Requirement -> Present the material below as a numbered list, one line per item, leaving out the blank lines.
* * * * * * *
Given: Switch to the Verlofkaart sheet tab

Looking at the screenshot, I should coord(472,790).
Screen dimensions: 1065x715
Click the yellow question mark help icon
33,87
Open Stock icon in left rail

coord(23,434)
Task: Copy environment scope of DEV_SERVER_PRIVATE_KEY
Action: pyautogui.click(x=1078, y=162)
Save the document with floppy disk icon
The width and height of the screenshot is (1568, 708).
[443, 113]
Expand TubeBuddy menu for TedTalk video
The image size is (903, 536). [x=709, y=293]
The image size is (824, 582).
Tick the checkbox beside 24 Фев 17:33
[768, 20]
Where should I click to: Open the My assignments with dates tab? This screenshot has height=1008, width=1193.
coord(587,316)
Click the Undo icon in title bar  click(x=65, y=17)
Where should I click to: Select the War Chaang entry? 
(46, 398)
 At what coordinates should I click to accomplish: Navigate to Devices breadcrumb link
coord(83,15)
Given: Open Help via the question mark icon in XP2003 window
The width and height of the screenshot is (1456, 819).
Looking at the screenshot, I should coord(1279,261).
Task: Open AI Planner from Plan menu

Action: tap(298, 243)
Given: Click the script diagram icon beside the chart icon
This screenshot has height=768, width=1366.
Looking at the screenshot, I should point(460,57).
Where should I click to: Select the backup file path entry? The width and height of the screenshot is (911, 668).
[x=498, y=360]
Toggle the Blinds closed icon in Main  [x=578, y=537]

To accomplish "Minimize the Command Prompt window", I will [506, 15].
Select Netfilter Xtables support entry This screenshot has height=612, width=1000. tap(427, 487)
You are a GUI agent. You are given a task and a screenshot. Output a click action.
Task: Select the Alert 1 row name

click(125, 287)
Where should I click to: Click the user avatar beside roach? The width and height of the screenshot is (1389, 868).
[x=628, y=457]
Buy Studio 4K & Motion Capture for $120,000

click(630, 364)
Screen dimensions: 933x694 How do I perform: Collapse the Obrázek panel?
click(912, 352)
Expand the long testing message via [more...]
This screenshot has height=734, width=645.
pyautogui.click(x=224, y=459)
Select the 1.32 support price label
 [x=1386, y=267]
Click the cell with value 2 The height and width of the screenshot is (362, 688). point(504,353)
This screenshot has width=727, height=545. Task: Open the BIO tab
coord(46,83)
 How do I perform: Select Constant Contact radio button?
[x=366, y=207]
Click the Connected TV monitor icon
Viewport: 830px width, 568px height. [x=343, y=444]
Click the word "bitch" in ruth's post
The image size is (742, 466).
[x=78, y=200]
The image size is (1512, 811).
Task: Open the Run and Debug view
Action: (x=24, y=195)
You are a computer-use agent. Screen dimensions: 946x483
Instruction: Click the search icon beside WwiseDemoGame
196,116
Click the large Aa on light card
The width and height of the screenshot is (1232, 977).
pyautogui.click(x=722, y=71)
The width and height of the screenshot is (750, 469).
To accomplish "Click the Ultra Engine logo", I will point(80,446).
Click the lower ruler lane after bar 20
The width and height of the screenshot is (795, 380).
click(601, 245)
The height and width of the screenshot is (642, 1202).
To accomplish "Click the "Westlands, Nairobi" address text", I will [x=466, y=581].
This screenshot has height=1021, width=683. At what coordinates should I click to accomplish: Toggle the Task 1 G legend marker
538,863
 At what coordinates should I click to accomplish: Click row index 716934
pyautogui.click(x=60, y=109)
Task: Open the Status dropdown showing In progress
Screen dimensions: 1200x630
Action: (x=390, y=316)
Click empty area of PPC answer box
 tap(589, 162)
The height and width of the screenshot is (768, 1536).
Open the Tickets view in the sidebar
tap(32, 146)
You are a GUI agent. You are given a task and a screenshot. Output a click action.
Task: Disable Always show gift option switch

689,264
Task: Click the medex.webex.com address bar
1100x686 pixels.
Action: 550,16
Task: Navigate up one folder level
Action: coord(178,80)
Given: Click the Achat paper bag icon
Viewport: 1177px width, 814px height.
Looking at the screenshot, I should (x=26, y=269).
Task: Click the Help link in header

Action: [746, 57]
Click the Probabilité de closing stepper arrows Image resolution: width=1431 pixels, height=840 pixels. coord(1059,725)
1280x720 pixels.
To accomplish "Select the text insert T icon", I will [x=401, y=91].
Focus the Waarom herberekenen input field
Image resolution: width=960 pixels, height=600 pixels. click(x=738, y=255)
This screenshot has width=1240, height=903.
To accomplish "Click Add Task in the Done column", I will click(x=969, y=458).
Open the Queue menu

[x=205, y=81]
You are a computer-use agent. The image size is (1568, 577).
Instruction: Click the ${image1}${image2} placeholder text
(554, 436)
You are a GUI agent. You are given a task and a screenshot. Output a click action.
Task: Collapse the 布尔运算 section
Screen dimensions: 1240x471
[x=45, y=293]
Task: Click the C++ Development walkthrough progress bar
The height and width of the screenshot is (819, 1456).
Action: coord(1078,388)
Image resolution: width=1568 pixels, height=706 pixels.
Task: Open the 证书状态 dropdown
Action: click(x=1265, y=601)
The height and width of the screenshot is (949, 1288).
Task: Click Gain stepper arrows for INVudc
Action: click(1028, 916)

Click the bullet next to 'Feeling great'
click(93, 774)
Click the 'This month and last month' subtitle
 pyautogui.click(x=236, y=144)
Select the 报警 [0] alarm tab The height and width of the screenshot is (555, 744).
* * * * * * *
Correct result ->
1. Given: Switch to the Verlofkaart sheet tab
2. Looking at the screenshot, I should coord(472,790).
3. Screen dimensions: 1065x715
4. Click the yellow question mark help icon
5. 33,87
6. Open Stock icon in left rail
7. coord(23,434)
8. Task: Copy environment scope of DEV_SERVER_PRIVATE_KEY
9. Action: pyautogui.click(x=1078, y=162)
10. Save the document with floppy disk icon
11. The width and height of the screenshot is (1568, 708).
12. [443, 113]
13. Expand TubeBuddy menu for TedTalk video
14. The image size is (903, 536). [x=709, y=293]
15. The image size is (824, 582).
16. Tick the checkbox beside 24 Фев 17:33
17. [768, 20]
18. Where should I click to: Open the My assignments with dates tab? This screenshot has height=1008, width=1193.
19. coord(587,316)
20. Click the Undo icon in title bar  click(x=65, y=17)
21. Where should I click to: Select the War Chaang entry? 
22. (46, 398)
23.  At what coordinates should I click to accomplish: Navigate to Devices breadcrumb link
24. coord(83,15)
25. Given: Open Help via the question mark icon in XP2003 window
26. The width and height of the screenshot is (1456, 819).
27. Looking at the screenshot, I should coord(1279,261).
28. Task: Open AI Planner from Plan menu
29. Action: tap(298, 243)
30. Given: Click the script diagram icon beside the chart icon
31. This screenshot has height=768, width=1366.
32. Looking at the screenshot, I should point(460,57).
33. Where should I click to: Select the backup file path entry? The width and height of the screenshot is (911, 668).
34. [x=498, y=360]
35. Toggle the Blinds closed icon in Main  [x=578, y=537]
36. To accomplish "Minimize the Command Prompt window", I will [506, 15].
37. Select Netfilter Xtables support entry This screenshot has height=612, width=1000. tap(427, 487)
38. You are a GUI agent. You are given a task and a screenshot. Output a click action.
39. Task: Select the Alert 1 row name
40. click(125, 287)
41. Where should I click to: Click the user avatar beside roach? The width and height of the screenshot is (1389, 868).
42. [x=628, y=457]
43. Buy Studio 4K & Motion Capture for $120,000
44. click(630, 364)
45. Screen dimensions: 933x694 How do I perform: Collapse the Obrázek panel?
46. click(912, 352)
47. Expand the long testing message via [more...]
48. This screenshot has height=734, width=645.
49. pyautogui.click(x=224, y=459)
50. Select the 1.32 support price label
51.  [x=1386, y=267]
52. Click the cell with value 2 The height and width of the screenshot is (362, 688). point(504,353)
53. This screenshot has width=727, height=545. Task: Open the BIO tab
54. coord(46,83)
55.  How do I perform: Select Constant Contact radio button?
56. [x=366, y=207]
57. Click the Connected TV monitor icon
58. Viewport: 830px width, 568px height. [x=343, y=444]
59. Click the word "bitch" in ruth's post
60. The image size is (742, 466).
61. [x=78, y=200]
62. The image size is (1512, 811).
63. Task: Open the Run and Debug view
64. Action: (x=24, y=195)
65. You are a computer-use agent. Screen dimensions: 946x483
66. Instruction: Click the search icon beside WwiseDemoGame
67. 196,116
68. Click the large Aa on light card
69. The width and height of the screenshot is (1232, 977).
70. pyautogui.click(x=722, y=71)
71. The width and height of the screenshot is (750, 469).
72. To accomplish "Click the Ultra Engine logo", I will point(80,446).
73. Click the lower ruler lane after bar 20
74. The width and height of the screenshot is (795, 380).
75. click(601, 245)
76. The height and width of the screenshot is (642, 1202).
77. To accomplish "Click the "Westlands, Nairobi" address text", I will [x=466, y=581].
78. This screenshot has height=1021, width=683. At what coordinates should I click to accomplish: Toggle the Task 1 G legend marker
79. 538,863
80.  At what coordinates should I click to accomplish: Click row index 716934
81. pyautogui.click(x=60, y=109)
82. Task: Open the Status dropdown showing In progress
83. Screen dimensions: 1200x630
84. Action: (x=390, y=316)
85. Click empty area of PPC answer box
86.  tap(589, 162)
87. The height and width of the screenshot is (768, 1536).
88. Open the Tickets view in the sidebar
89. tap(32, 146)
90. You are a GUI agent. You are given a task and a screenshot. Output a click action.
91. Task: Disable Always show gift option switch
92. 689,264
93. Task: Click the medex.webex.com address bar
94. 1100x686 pixels.
95. Action: 550,16
96. Task: Navigate up one folder level
97. Action: coord(178,80)
98. Given: Click the Achat paper bag icon
99. Viewport: 1177px width, 814px height.
100. Looking at the screenshot, I should (x=26, y=269).
101. Task: Click the Help link in header
102. Action: [746, 57]
103. Click the Probabilité de closing stepper arrows Image resolution: width=1431 pixels, height=840 pixels. coord(1059,725)
104. 1280x720 pixels.
105. To accomplish "Select the text insert T icon", I will [x=401, y=91].
106. Focus the Waarom herberekenen input field
107. Image resolution: width=960 pixels, height=600 pixels. click(x=738, y=255)
108. This screenshot has width=1240, height=903.
109. To accomplish "Click Add Task in the Done column", I will click(x=969, y=458).
110. Open the Queue menu
111. [x=205, y=81]
112. You are a computer-use agent. The image size is (1568, 577).
113. Instruction: Click the ${image1}${image2} placeholder text
114. (554, 436)
115. You are a GUI agent. You are given a task and a screenshot. Output a click action.
116. Task: Collapse the 布尔运算 section
117. Screen dimensions: 1240x471
118. [x=45, y=293]
119. Task: Click the C++ Development walkthrough progress bar
120. The height and width of the screenshot is (819, 1456).
121. Action: coord(1078,388)
122. Image resolution: width=1568 pixels, height=706 pixels.
123. Task: Open the 证书状态 dropdown
124. Action: click(x=1265, y=601)
125. The height and width of the screenshot is (949, 1288).
126. Task: Click Gain stepper arrows for INVudc
127. Action: click(1028, 916)
128. Click the bullet next to 'Feeling great'
129. click(93, 774)
130. Click the 'This month and last month' subtitle
131.  pyautogui.click(x=236, y=144)
132. Select the 报警 [0] alarm tab The height and width of the screenshot is (555, 744).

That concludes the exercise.